On March 12, 2020, the memo went out from the pen of Carter Mecher, bioterrorism expert advising the Veterans Administration. It went out to public health officials and others from around the nation. Close the schools. Pull the trigger now. And it happened, and with it, civic freedoms we have long taken for granted – freedom to travel, operate businesses, go to the movies, even leave our homes – were taken away. 



They shut the schools. Then it was like dominos falling, one by one. The businesses had to close so that people could watch the kids at home. The shopping centers had to close because otherwise the kids would just gather there. The churches too. Entertainment venues were shut. Even parks closed. The stay-at-home orders followed from the school closures. In many ways, the whole legitimacy of lockdown hinged on the merit of the school closure. 

A small group of pro-lockdown scientists cheered, as their decade-and-a-half-old dream of conducting such a social experiment was finally becoming a reality. 

The school closures had a disproportionate effect on working women. They left their jobs to care for the kids, attempting to help them navigate the strange new world of Zoom classrooms and do assignments via email. Men stayed working in jobs as the primary breadwinners. 


As the Washington Post reports:

The pandemic recession [lockdowns] has been dubbed a “she-session” because it has hurt women far worse than men. The share of women working or looking for work has fallen to the lowest level since 1988, wiping out decades of hard-fought gains in the workplace.
On Friday, the Labor Department’s jobs report showed that the economy has gained back just over half of the jobs lost in March and April, but the situation remains dire for women. There are 2.2 million fewer women working or looking for work now than in January, vs. 1.5 million fewer men, according to the Labor Department data.

In nine months of this hell, one might suppose there would have been a clear test of whether and to what extent severe outcomes from catching the virus were really associated with school attendance. It has finally arrived, and the news is not good for the lockdowners. 
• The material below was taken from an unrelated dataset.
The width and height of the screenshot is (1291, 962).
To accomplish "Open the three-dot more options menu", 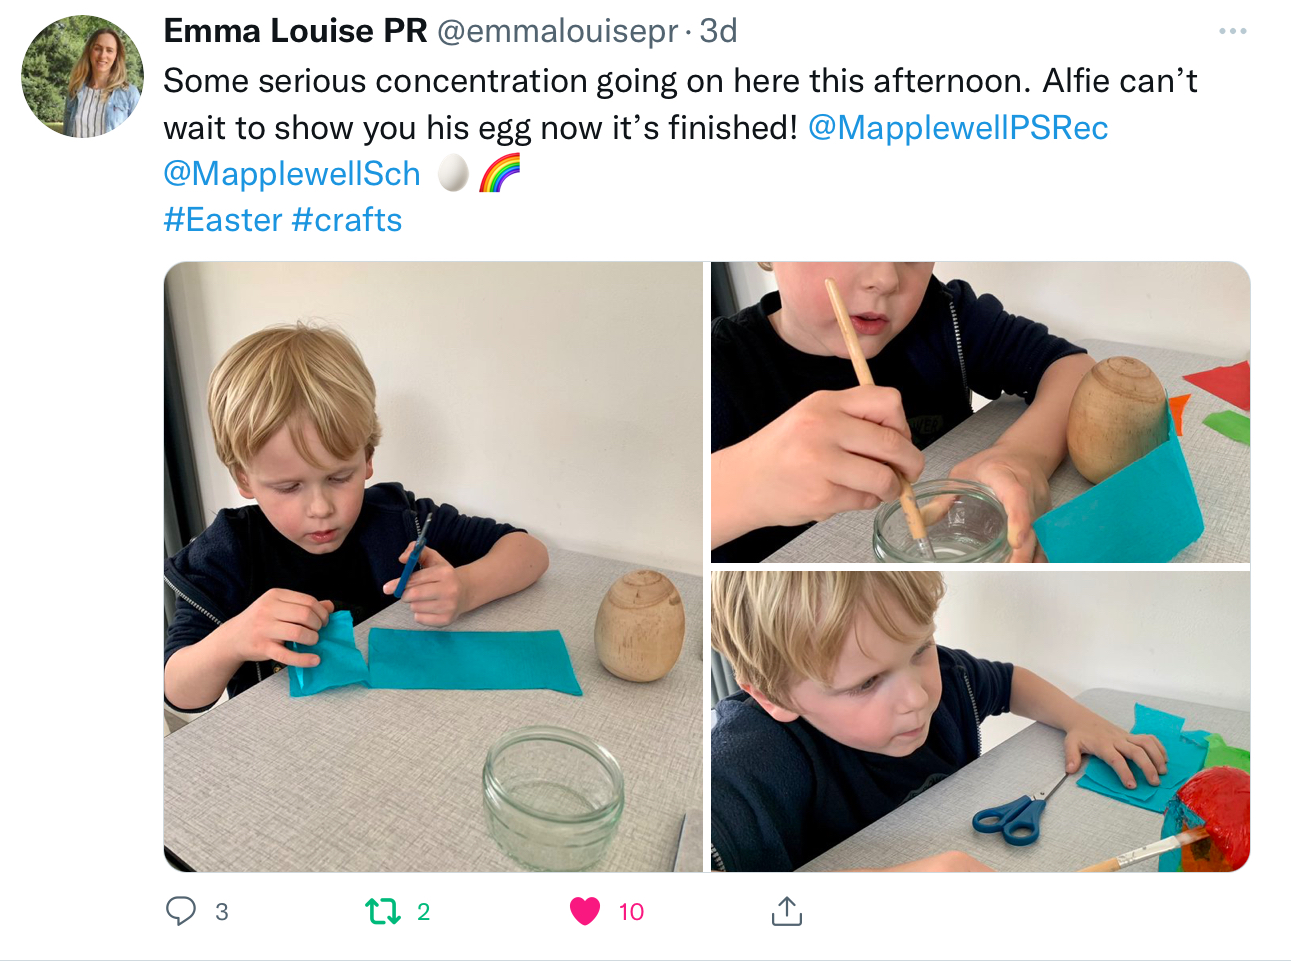I will [x=1233, y=31].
It is by now obvious (and has been since February) that almost no children are in danger from the virus. The age/health gradient of the virus affects almost exclusively the elderly with comorbidities. The children might have been helpful in achieving good public health goals and burning out the virus, rather than losing almost a full year of quality schooling thus far, to say nothing of the trauma of mandatory masks and being taught that their friends are potentially pathogen-carrying enemies.